▶ RECORDED INFORMATION
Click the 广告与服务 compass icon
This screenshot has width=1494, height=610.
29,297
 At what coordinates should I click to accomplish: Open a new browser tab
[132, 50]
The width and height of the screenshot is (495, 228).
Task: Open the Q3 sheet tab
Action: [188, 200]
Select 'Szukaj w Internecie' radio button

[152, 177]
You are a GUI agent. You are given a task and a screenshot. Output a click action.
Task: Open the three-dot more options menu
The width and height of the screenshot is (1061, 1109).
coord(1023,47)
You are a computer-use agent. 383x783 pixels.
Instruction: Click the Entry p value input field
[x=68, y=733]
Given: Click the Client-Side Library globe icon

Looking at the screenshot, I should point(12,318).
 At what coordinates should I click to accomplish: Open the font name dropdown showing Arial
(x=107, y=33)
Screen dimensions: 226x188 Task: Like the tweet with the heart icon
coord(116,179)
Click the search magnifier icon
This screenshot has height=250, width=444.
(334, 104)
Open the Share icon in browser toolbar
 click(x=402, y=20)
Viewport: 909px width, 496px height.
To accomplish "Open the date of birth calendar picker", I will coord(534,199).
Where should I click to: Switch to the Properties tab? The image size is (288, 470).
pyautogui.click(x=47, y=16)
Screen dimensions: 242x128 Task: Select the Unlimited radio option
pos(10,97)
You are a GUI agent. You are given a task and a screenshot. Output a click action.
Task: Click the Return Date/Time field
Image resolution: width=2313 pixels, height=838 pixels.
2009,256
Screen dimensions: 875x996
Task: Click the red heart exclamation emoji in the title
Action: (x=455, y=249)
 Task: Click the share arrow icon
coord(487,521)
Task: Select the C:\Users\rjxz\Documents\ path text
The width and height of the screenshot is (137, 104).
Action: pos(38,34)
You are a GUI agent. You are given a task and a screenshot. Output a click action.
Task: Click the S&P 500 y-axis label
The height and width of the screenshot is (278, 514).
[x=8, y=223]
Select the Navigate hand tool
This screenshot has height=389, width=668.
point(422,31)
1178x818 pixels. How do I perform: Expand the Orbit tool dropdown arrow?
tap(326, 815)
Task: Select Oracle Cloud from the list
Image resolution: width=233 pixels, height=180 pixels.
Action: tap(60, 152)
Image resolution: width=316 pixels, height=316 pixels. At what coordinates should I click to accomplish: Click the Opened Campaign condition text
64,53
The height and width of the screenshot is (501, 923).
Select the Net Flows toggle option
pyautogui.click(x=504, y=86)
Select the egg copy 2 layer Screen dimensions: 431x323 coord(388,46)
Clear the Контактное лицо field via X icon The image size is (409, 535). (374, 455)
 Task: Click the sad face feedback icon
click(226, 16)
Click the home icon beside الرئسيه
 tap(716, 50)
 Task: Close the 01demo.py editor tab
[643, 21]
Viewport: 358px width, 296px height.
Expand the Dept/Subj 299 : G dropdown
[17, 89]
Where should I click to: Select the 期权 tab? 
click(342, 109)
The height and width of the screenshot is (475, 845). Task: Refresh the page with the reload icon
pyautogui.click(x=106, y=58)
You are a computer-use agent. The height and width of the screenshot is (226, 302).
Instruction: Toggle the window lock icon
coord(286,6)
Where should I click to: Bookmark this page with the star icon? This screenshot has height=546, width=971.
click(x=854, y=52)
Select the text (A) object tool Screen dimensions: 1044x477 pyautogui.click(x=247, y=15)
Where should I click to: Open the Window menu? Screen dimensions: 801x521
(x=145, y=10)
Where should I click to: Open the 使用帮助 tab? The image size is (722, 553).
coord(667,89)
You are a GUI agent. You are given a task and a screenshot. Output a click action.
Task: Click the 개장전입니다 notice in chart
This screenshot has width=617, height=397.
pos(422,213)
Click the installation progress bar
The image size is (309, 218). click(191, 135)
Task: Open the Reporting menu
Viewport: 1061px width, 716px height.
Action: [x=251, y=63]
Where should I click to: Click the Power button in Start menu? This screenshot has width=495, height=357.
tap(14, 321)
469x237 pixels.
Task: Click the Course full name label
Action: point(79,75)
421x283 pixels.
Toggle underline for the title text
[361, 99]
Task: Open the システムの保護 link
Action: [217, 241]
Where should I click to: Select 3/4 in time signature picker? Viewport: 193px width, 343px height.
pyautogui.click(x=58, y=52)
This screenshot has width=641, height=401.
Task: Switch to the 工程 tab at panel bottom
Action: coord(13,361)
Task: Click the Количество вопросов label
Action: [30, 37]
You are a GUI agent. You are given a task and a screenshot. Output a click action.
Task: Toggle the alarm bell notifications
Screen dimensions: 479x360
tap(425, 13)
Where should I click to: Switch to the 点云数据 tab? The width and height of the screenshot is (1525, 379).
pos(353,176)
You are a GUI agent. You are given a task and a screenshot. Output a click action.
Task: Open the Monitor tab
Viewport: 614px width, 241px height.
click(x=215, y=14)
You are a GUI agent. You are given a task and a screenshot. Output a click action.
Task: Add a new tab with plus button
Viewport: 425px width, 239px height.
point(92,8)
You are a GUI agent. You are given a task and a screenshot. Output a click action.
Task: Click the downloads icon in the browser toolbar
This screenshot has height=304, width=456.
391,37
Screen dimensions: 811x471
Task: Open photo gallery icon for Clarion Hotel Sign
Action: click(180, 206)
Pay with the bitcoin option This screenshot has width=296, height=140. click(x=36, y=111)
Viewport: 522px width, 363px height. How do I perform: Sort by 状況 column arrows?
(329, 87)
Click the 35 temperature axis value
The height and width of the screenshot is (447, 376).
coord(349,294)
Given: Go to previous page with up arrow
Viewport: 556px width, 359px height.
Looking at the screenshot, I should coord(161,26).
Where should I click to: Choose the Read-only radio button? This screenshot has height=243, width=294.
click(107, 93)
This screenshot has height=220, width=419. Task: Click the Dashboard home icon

▶ TASK DETAILS
The word "computer" may appear in several lines of the data; copy every line where it does.

▶ ANSWER BOX
You are a computer-use agent. 383x783 pixels.
You are a computer-use agent. The height and width of the screenshot is (226, 302).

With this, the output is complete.